Dairy and veal farming usually exist side-by-side; some babies, often the males, are given a short life in confinement before being killed for veal. While they are alive, they will be crated, unable to run or to play. Many of the females, on the other hand, will grow up and will be used to produce milk for human consumption, like their mothers were.

Those who become dairy cows will have a longer life, but for McArthur, that’s often the worst destiny of all. A dairy cow will be inseminated about three to five times in her first three to six years of life. She will pay a large physical toll.

The emotional toll is harder to quantify. When a calf is born, the mother cow licks her off and nuzzles her body for a brief period of time, generally a few minutes or hours. After this, the mother and baby are separated. Evidence suggests that mother cows, like humans, bond to their young. Female cows sometimes follow their calves as they are taken. McArthur has seen it herself.

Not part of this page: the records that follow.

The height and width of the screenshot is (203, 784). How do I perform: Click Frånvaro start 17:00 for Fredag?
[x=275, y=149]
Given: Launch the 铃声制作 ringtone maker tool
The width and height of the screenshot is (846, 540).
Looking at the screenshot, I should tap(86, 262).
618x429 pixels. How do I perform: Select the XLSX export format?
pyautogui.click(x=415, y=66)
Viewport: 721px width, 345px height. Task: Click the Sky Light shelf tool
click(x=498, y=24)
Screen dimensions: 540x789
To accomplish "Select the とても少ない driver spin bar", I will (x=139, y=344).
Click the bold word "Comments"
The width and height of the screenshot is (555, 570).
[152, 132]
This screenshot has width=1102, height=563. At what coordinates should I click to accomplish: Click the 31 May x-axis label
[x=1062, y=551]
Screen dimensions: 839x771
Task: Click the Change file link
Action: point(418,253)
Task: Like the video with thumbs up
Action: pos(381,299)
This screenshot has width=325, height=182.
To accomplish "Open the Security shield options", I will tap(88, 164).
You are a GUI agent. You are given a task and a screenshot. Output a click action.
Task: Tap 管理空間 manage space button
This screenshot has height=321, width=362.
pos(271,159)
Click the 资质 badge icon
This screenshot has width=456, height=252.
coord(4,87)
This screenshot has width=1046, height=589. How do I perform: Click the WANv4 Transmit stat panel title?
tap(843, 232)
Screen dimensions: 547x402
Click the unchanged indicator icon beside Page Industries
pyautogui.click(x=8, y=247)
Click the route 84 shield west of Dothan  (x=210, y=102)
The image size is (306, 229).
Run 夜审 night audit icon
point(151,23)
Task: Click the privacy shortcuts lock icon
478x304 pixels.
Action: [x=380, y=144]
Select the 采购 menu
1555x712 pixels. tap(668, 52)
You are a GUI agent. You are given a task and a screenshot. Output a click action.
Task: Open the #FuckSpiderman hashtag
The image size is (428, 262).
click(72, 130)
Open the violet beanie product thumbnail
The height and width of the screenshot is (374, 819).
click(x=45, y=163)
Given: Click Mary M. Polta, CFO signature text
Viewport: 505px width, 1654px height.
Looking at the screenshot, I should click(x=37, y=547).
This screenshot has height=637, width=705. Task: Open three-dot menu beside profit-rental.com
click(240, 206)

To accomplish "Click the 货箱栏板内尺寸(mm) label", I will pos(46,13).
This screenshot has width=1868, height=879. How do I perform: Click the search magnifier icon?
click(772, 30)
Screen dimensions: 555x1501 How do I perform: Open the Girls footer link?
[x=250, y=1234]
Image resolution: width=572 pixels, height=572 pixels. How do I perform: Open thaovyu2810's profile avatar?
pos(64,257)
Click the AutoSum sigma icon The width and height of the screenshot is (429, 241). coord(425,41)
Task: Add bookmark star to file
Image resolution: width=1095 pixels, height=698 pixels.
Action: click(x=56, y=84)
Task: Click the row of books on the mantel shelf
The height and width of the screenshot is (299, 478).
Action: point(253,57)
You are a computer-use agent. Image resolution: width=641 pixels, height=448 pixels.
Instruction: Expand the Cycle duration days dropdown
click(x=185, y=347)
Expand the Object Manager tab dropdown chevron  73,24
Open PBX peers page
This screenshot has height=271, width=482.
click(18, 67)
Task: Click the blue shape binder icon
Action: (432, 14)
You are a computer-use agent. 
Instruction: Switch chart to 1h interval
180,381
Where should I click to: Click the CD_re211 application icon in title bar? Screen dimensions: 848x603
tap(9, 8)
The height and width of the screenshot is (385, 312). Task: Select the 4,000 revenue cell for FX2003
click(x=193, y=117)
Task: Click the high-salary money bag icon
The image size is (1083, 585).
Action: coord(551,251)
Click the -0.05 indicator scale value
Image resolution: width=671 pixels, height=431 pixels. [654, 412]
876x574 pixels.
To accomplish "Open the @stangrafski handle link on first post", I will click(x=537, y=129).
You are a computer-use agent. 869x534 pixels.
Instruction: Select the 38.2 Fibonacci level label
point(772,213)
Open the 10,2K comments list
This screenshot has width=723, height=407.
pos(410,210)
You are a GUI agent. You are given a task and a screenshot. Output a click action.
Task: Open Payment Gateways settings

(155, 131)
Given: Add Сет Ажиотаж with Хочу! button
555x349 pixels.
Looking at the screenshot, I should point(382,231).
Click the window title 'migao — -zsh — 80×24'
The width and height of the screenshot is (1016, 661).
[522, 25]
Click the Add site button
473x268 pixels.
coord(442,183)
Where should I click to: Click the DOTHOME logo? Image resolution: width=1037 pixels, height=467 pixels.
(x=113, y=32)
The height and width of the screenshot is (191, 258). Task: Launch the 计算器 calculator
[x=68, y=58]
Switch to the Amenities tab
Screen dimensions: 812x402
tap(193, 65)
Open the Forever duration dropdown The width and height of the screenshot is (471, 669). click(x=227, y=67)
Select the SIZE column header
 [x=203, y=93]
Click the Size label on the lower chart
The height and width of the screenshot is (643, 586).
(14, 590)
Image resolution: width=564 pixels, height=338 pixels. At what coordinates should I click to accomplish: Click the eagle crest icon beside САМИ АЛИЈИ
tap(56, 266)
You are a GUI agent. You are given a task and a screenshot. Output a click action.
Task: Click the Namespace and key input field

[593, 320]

In some cases, cows have been reported to moo and call after their children. There are also incidents of mother cows, on their second, third, fourth, or fifth baby, attempting to hide their young from humans for fear of losing them.

Sadly, one calf died when McArthur was at the farm near Madrid. She doesn’t know exactly what happened, but the baby was too sick and weak to shake off the flies that landed on her body. By the time she succumbed to illness later that day, she was covered.